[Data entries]
▬▬▬

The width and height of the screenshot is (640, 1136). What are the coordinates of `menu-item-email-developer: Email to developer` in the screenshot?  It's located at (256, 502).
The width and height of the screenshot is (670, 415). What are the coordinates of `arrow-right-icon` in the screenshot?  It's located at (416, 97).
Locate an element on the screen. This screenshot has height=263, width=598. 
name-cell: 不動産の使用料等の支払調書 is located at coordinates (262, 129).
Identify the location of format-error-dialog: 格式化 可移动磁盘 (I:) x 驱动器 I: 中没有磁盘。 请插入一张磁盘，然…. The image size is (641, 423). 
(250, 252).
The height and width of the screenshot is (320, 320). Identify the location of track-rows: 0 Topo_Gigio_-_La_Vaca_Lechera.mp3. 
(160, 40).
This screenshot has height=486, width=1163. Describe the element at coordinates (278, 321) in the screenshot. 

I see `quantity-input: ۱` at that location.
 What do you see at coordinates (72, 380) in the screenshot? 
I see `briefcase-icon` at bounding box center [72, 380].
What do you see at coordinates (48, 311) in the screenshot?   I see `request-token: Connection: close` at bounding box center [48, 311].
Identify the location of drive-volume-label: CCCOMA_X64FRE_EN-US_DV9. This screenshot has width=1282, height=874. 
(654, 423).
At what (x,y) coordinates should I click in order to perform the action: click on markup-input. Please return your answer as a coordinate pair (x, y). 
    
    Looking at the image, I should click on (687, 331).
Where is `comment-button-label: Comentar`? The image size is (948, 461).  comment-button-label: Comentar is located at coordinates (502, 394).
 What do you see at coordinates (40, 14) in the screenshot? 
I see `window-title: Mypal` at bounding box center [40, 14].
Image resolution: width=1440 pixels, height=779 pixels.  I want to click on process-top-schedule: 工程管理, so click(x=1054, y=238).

▬▬▬

WHAT TO PRODUCE
Write out all of the records above word for word, with every line left unchanged.

SOLUTION
The width and height of the screenshot is (640, 1136). What are the coordinates of `menu-item-email-developer: Email to developer` in the screenshot?  It's located at (256, 502).
The width and height of the screenshot is (670, 415). What are the coordinates of `arrow-right-icon` in the screenshot?  It's located at (416, 97).
Locate an element on the screen. This screenshot has height=263, width=598. 
name-cell: 不動産の使用料等の支払調書 is located at coordinates (262, 129).
Identify the location of format-error-dialog: 格式化 可移动磁盘 (I:) x 驱动器 I: 中没有磁盘。 请插入一张磁盘，然…. The image size is (641, 423). 
(250, 252).
The height and width of the screenshot is (320, 320). Identify the location of track-rows: 0 Topo_Gigio_-_La_Vaca_Lechera.mp3. 
(160, 40).
This screenshot has height=486, width=1163. Describe the element at coordinates (278, 321) in the screenshot. 

I see `quantity-input: ۱` at that location.
 What do you see at coordinates (72, 380) in the screenshot? 
I see `briefcase-icon` at bounding box center [72, 380].
What do you see at coordinates (48, 311) in the screenshot?   I see `request-token: Connection: close` at bounding box center [48, 311].
Identify the location of drive-volume-label: CCCOMA_X64FRE_EN-US_DV9. This screenshot has width=1282, height=874. 
(654, 423).
At what (x,y) coordinates should I click in order to perform the action: click on markup-input. Please return your answer as a coordinate pair (x, y). 
    
    Looking at the image, I should click on (687, 331).
Where is `comment-button-label: Comentar`? The image size is (948, 461).  comment-button-label: Comentar is located at coordinates (502, 394).
 What do you see at coordinates (40, 14) in the screenshot? 
I see `window-title: Mypal` at bounding box center [40, 14].
Image resolution: width=1440 pixels, height=779 pixels.  I want to click on process-top-schedule: 工程管理, so click(x=1054, y=238).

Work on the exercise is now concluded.